Her hand was trembling as she held the phone to her ear, although it weighed next to nothing.
“This is Jennifer Loomis,” she said, as soon as the receptionist answered. “I have an appointment at eleven, but I can’t make it. It’s just not physically possible. I know you don’t like giving out results over the phone, but could you just tell me whether the baby’s Genetic Profile is clear? I think I’m going to have to ask the hospital if they can take me in today—I’m supposed to have three weeks plus to go, but I just can’t go on. If I weren’t living in a ground floor flat, the stairs would have done for me already.”
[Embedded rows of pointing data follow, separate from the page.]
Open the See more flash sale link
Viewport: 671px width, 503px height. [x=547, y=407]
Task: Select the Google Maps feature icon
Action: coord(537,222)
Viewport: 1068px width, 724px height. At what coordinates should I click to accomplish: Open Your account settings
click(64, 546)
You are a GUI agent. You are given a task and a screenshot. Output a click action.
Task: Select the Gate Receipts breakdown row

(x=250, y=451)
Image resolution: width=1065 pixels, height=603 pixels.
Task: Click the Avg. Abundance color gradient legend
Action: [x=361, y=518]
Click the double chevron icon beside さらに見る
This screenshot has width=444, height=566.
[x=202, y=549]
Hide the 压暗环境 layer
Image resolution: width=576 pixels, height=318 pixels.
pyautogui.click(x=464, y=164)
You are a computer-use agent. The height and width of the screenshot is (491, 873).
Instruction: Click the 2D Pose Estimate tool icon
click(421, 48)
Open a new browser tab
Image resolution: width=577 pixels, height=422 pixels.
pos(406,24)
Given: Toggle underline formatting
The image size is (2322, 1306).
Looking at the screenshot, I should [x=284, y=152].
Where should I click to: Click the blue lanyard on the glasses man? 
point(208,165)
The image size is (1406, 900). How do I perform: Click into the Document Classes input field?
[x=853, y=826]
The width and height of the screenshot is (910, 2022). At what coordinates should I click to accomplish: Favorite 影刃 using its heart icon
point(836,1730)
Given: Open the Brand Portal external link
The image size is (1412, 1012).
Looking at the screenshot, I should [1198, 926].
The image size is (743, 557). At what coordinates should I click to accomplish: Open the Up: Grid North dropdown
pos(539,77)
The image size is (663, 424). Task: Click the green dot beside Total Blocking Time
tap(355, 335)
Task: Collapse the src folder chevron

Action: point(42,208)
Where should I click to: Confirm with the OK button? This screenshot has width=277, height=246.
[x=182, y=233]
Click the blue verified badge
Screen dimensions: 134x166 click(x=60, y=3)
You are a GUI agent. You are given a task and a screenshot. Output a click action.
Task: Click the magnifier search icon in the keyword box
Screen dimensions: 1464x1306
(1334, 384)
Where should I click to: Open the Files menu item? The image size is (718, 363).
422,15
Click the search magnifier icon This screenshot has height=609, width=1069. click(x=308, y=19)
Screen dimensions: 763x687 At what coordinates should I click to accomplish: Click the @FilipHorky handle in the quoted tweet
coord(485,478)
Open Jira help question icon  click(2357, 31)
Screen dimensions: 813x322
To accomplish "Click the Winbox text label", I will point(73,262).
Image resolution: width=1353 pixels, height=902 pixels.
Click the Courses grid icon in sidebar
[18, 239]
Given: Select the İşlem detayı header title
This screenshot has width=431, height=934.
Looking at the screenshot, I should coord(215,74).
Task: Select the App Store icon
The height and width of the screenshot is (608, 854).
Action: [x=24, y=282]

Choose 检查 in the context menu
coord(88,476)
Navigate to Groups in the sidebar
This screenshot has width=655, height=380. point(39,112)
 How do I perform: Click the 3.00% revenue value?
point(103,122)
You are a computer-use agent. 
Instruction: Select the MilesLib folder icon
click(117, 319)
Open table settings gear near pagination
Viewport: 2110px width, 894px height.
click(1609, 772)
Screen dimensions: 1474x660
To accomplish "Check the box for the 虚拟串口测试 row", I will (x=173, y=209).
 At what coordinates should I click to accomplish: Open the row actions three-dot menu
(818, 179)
She felt thoroughly ashamed of herself as she finished the rambling speech. She had always thought of herself as a strong person, capable of heroic effort when the need arose, and she had tried with all her might to believe what the veterans of the prenatal class told her about every first-time mother being taken by surprise by the awfulness of the experience, but she could no longer doubt that something was seriously amiss. It was one thing to be so lethargic that Jackie had to do the shopping for her, but quite another to find it impossible to move from room to room within the flat. She’d got into this mess because she’d heard the famous metaphorical biological clock begin to tick too furiously, but now its tick had been replaced by the knell of doom.
The receptionist seemed to have taken forever to summon her notes to the screen. “It’s a good job you rang, Mrs. Loomis,” the receptionist said, scrupulously following the rule that required all maternity cases to be addressed as “Mrs.” Whether they were married or not. “Your appointment has had to be cancelled.”
“Well, thanks for letting me know,” Jenny said, unable to inject the requisite sarcasm into her tone. “He’s all clear genewise, then? Too bloody healthy by half, I dare say. It’s me that can’t take the strain.”